■ **TASKS TO CARRY OUT**
A) Summarize the article on Chennai's Urur Olcott fishing hamlet in two sentences.
B) Extend the article on Chennai's small-scale fishing hamlets, picking up right after its final sentence.

■ **SELECTED EXCERPT**
=======

“Look at our hamlet. Behind us, there are tall buildings, and in front of us a rising ocean,” Palayam says, as he gestures to how fisherfolk in Chennai’s Urur Olcott hamlet are boxed in. “Where will we go from here… where will our children go?”
Chennai’s shoreline is dotted with small-scale fishing hamlets facing an uncertain future due to rapid urbanisation and consequent climate change. Urur Olcott, which falls in the Chennai South constituency, is home to nearly 500 families. A hereditary profession, the small-scale fishery is a low-technology, low-capital and labour-intensive occupation carried out near shore as opposed to trawlers and mechanised boats in the deep sea.
“I hear water levels are rising because snow-capped mountains are melting. We would probably have to relocate soon. And if we do, we’d be lost. Aside from the fish trade, I don’t know what else to do,” says Palayam, 55. “Unlike during my father’s time, there’s so much pollution now. The rivers running through the city that drain into the sea are polluted, and the fish that come from the rivers are dead,” he adds.
Their daily catch has also decreased over the years. Since the tsunami in 2004 and more recently, Cyclone Okhi in 2017 and Cyclone Gaja in 2018, Palayam says fishermen can no longer predict the currents or tell what fish they will get. “Today, there are no rains and strong heat. While we used to be able to say when it would rain, no one can tell anymore,” he says while claiming that from a 100 varieties of fish in the near sea, there is now only a handful available near shore.
Dr Raghu Prakash R, the principal scientist at the Central Institute of Fisheries Technology (ICAR CIFT) under the Ministry of Agriculture, says climate change is likely to have an impact on marine life. “Due to warming of oceans, there is a chance that fish will shift to cooler, deeper areas. The first impact will be on the small-scale fishermen,” he tells IndianExpress.com.
While there are reports to indicate that species are declining in coastal waters due to climate change, Prakash says there is no evidence of this. Natural calamities, however, he says have definitely had a physical impact on the marine ecosystem.

=======

Interface element records:
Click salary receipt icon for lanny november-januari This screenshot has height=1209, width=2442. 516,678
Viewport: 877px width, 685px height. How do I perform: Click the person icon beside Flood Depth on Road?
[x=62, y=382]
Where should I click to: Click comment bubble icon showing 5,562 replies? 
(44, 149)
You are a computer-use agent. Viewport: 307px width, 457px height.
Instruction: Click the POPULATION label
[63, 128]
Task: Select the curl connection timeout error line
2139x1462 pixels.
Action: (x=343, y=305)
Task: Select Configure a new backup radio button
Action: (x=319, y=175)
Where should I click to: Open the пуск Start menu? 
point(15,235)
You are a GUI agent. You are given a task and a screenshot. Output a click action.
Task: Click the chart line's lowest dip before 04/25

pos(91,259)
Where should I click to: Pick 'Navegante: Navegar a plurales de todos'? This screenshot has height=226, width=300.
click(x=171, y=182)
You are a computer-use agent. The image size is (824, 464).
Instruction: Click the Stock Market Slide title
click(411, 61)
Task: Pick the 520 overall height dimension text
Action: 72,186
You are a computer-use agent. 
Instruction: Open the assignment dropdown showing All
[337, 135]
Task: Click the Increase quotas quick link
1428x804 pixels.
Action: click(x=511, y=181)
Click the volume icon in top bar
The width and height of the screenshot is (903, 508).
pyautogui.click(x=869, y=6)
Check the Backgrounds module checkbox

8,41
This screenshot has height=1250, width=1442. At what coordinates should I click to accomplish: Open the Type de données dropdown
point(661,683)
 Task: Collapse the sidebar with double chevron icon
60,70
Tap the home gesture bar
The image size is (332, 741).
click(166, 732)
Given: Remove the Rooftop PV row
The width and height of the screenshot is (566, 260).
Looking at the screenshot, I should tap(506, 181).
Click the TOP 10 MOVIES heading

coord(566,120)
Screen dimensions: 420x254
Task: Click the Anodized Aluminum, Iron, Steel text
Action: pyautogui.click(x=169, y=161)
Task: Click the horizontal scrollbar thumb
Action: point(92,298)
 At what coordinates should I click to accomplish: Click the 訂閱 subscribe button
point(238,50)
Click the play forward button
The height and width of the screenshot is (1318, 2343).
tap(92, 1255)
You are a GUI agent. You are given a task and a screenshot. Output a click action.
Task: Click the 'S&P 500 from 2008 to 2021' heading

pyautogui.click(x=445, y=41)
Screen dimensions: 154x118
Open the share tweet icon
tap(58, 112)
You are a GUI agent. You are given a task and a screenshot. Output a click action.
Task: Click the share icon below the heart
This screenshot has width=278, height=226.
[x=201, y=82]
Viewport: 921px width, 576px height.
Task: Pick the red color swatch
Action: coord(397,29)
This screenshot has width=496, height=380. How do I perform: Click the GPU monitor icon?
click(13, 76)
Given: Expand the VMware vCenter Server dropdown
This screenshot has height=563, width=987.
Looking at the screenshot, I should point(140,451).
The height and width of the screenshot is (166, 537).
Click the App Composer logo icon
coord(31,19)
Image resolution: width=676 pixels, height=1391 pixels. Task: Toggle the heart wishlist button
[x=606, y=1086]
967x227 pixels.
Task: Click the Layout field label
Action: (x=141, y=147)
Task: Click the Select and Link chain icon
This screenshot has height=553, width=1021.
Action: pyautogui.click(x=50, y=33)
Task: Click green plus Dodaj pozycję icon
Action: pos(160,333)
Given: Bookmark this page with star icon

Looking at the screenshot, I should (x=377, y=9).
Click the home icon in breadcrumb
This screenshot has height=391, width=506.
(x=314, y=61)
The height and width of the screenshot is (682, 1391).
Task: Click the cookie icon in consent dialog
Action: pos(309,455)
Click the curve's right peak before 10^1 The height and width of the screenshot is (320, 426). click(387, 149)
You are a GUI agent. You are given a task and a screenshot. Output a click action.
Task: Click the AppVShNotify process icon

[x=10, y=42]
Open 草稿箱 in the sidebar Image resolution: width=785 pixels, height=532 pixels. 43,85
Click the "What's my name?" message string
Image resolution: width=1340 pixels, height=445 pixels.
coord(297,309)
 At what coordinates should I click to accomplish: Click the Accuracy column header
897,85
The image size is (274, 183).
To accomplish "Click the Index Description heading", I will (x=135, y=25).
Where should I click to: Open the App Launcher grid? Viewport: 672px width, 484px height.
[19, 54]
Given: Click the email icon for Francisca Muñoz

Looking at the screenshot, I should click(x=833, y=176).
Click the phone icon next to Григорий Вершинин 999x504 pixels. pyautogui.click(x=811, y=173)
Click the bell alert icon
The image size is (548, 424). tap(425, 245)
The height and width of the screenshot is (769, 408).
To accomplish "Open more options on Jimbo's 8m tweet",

=======

■ **ANSWERS FOR THIS EXERCISE**
A) Fisherfolk in Urur Olcott, a Chennai hamlet of nearly 500 families, are boxed in between tall buildings and a rising ocean, and Palayam, 55, says pollution has grown, the daily catch has fallen, and since the 2004 tsunami and later cyclones fishermen can no longer predict the currents or the rain. Dr Raghu Prakash R of ICAR CIFT says warming oceans may push fish to cooler, deeper areas and hit small-scale fishermen first, though he sees no evidence yet of species declining in coastal waters, while natural calamities have physically affected the marine ecosystem.

B)
Regulation of small-scale fishing
With small-scale fishing being an artisanal profession, there is little data available on these communities. According to 2017 data published by the Central Marine Fisheries Research Institute (CMFRI), nearly 90 per cent of Tamil Nadu’s total fishing output was contributed by large-scale fisheries.
Pooja Kumar, a researcher at the Coastal Resource Centre, says, “Government data on fish catch is primarily from the harbours, where trawlers/mechanised boats fish at a large-scale in the deep sea. Small-scale fisheries are difficult to monitor as they are beach-based occupations.”
Not only does the data show a big gap in terms of contribution of small-scale fisherfolk to the economy, but also leaves fisherfolk with a lack of government support. Many of the fishermen from Urur Olcott, for instance, are forced to travel to Kasimedu fishing harbour—nearly 10 kilometres away—to inquire and learn new fishing techniques from their counterparts.
Echoing this, Raghu says most technology that has reached the industry has been limited to mechanised fisheries.
Opposition to Coastal Regulation Zone (CRZ) rules
The Centre’s amended Coastal Regulation Zone (CRZ) rules, introduced last year to govern the country’s 7,500-kilometre shoreline, have not made it easier for small-scale fisherfolk as it proposes “enhanced activities in the coastal regions thereby promoting economic growth”.
“There is no documentation or mapping so far by the government that recognises small-scale fisheries. This creates a loophole that allows for development along the coast, as it is viewed as open and unused space instead of a place of livelihood for fisherfolk,” Kumar explains.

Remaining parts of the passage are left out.